All of the data is to be written out again exactly, without the pictures.

:: Listed records

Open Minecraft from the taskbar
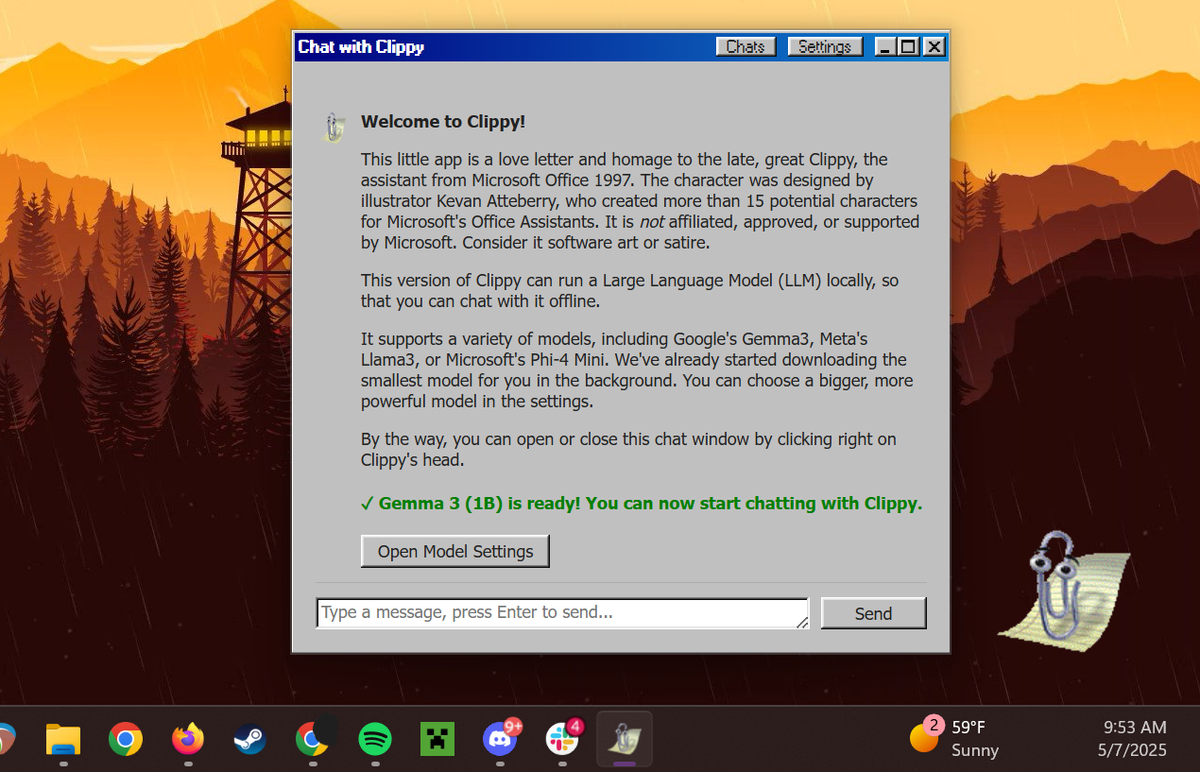Screen dimensions: 1200x772 tap(436, 739)
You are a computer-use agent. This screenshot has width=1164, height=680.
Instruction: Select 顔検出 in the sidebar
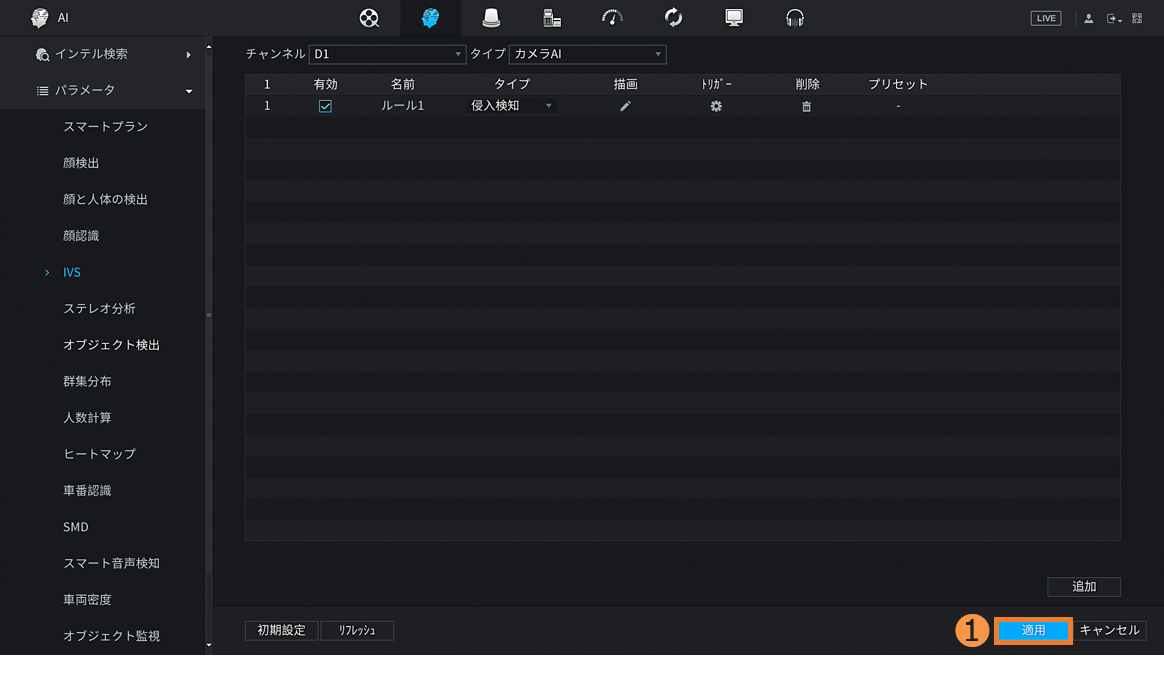click(x=81, y=163)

::::

§ **Task solution**
Open Minecraft from the taskbar
Screen dimensions: 1200x772 tap(436, 739)
You are a computer-use agent. This screenshot has width=1164, height=680.
Instruction: Select 顔検出 in the sidebar
click(x=81, y=163)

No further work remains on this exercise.